Selon JPMorgan, ce déficit pourrait se creuser jusqu'à 600 000 tonnes cette année, ce qui pousserait le prix moyen de la tonne de métal rouge à 10 250$ US en 2011 et 11 500$ US en 2012.

Le cyclone Yasi, qui a frappé mercredi le nord-est de l'Australie, «a encore accru la pression sur les prix», le géant minier Xstrata ayant évacué le plus grand complexe d'exploitation de cuivre du pays, notait de son côté Ian O'Sullivan, analyste de la société financière Spread Co.

Selon lui, «la hausse pourrait s'accélérer la semaine prochaine, une fois que les acheteurs chinois seront revenus des congés du Nouvel an lunaire».

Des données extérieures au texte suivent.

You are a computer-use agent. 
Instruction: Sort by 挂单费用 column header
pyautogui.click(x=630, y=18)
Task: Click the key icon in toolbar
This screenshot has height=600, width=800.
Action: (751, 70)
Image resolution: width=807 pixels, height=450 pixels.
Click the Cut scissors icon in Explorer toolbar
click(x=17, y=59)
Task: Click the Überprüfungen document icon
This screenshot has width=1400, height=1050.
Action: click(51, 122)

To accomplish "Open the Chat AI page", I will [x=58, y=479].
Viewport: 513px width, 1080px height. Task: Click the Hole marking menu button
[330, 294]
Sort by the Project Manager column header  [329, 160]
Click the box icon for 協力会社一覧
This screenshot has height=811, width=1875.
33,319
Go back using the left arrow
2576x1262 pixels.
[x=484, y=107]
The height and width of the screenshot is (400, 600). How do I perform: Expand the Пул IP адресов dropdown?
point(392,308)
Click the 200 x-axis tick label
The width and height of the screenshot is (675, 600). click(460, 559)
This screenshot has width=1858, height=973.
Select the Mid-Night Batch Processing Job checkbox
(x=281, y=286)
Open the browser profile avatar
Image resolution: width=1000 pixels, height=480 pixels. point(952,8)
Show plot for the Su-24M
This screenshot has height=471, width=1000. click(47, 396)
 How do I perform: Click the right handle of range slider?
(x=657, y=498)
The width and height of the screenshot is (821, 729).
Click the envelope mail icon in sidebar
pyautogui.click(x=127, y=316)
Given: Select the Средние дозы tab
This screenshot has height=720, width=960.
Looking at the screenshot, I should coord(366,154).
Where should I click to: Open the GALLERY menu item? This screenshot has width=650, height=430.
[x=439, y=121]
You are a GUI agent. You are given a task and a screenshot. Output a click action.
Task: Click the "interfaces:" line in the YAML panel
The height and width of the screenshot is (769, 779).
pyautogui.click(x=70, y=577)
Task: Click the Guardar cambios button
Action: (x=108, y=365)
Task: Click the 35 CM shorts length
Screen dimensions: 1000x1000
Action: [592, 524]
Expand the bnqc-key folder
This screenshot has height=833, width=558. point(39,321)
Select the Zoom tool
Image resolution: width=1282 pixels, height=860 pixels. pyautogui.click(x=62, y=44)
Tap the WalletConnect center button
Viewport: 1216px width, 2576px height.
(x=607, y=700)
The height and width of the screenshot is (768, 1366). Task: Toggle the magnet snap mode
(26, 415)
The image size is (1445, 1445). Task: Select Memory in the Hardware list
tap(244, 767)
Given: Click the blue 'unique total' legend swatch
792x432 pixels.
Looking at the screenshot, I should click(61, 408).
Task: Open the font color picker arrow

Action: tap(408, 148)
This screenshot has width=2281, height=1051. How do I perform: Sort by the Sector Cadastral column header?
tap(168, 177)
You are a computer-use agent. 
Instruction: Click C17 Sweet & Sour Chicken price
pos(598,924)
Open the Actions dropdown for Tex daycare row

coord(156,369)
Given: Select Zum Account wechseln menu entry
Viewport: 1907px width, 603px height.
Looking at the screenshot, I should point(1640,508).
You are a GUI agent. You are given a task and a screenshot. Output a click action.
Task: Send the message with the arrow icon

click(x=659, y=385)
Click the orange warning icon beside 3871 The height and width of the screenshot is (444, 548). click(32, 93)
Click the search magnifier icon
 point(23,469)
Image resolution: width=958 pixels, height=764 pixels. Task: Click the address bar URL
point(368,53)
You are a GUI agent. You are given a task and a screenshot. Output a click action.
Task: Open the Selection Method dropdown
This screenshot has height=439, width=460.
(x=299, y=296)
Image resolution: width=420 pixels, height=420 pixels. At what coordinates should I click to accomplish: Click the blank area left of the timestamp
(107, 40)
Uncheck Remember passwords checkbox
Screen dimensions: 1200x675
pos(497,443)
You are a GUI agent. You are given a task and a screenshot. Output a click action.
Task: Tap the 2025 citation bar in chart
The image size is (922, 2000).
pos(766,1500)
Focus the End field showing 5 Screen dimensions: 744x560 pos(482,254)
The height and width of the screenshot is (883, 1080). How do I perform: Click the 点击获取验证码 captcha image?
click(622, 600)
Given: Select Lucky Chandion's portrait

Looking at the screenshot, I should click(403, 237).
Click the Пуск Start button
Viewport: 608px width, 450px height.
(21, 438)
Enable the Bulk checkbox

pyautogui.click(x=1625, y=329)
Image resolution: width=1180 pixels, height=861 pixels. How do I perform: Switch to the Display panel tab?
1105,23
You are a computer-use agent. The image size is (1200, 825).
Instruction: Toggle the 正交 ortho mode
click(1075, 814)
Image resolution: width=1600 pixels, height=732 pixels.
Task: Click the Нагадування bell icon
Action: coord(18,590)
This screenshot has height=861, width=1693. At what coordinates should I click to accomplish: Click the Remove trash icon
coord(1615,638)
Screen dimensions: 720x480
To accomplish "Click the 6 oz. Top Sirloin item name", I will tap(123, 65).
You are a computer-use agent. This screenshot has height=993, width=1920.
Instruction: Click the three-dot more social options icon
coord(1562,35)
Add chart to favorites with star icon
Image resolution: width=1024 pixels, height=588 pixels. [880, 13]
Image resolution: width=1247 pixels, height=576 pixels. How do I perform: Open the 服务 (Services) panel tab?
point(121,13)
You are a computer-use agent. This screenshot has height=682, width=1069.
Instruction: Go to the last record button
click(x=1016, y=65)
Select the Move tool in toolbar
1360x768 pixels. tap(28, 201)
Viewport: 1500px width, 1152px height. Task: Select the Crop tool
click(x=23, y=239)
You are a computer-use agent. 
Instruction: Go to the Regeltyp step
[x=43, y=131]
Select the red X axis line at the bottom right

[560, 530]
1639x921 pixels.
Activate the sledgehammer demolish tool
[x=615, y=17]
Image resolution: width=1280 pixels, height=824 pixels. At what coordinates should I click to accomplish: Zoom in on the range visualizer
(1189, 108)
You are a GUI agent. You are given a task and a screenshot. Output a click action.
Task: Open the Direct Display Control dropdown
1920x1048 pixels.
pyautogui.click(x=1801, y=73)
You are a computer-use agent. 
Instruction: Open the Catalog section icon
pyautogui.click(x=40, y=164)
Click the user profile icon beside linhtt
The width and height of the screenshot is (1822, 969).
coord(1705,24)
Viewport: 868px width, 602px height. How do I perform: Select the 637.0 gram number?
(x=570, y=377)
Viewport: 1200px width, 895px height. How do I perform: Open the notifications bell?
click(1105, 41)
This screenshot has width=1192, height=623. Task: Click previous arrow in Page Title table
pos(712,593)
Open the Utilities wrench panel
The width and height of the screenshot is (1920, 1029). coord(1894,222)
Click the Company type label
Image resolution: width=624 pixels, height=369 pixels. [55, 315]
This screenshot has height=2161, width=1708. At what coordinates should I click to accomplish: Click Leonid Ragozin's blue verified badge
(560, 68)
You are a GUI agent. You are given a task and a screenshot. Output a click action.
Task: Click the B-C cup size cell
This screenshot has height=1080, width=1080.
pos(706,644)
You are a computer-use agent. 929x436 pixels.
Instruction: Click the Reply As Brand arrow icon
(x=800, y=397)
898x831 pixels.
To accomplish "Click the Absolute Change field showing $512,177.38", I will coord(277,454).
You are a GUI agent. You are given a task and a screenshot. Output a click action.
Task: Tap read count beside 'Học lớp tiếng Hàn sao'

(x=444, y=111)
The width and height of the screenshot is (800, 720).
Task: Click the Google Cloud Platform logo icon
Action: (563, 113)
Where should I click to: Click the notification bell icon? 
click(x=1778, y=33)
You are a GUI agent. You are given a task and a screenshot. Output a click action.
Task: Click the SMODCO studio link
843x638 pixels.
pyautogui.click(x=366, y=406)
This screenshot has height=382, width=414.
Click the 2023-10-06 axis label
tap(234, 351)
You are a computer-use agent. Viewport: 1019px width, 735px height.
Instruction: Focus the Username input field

Cependant, «une partie de la demande de cuivre pourrait s'éroder au cours de l'année face à la montée des prix et aux conséquences d'un resserrement des politiques monétaires (des pays consommateurs)», avertissait Deutsche Bank.

«La grande inconnue concerne la demande industrielle chinoise, qui pourrait être freinée par les efforts déjà entrepris par les autorités pour juguler l'inflation» et éviter la surchauffe économique du pays, confirmait Edward Meir, de MF Global.

Par ailleurs, «l'offre à court terme est abondante, avec une hausse sensible des stocks de cuivre du LME et du marché shanghaïen, ce qui laisse penser que l'envolée actuelle pourrait se révéler instable», prévenait-il.

Alors qu'ils avaient enregistré une décrue majeure en 2010, les réserves du LME ont inversé la tendance, augmentant de près de 5% en janvier.

Le négociant unique et non identifié qui contrôlait fin décembre entre 80 et 90% des stocks de cuivre conservés dans les entrepôts de la Bourse londonienne a visiblement abandonné ses positions: aucun opérateur ne possède plus de 40% des stocks, selon les statistiques de l'institution.

Selon le Wall Street Journal, cet acteur dominant était la banque JPMorgan, qui prévoit de lancer cette année aux États-Unis un fonds (ETF) coté en Bourse et adossé à des stocks physiques de cuivre - un instrument inédit qui pourrait doper les investissements spéculatifs sur le métal rouge.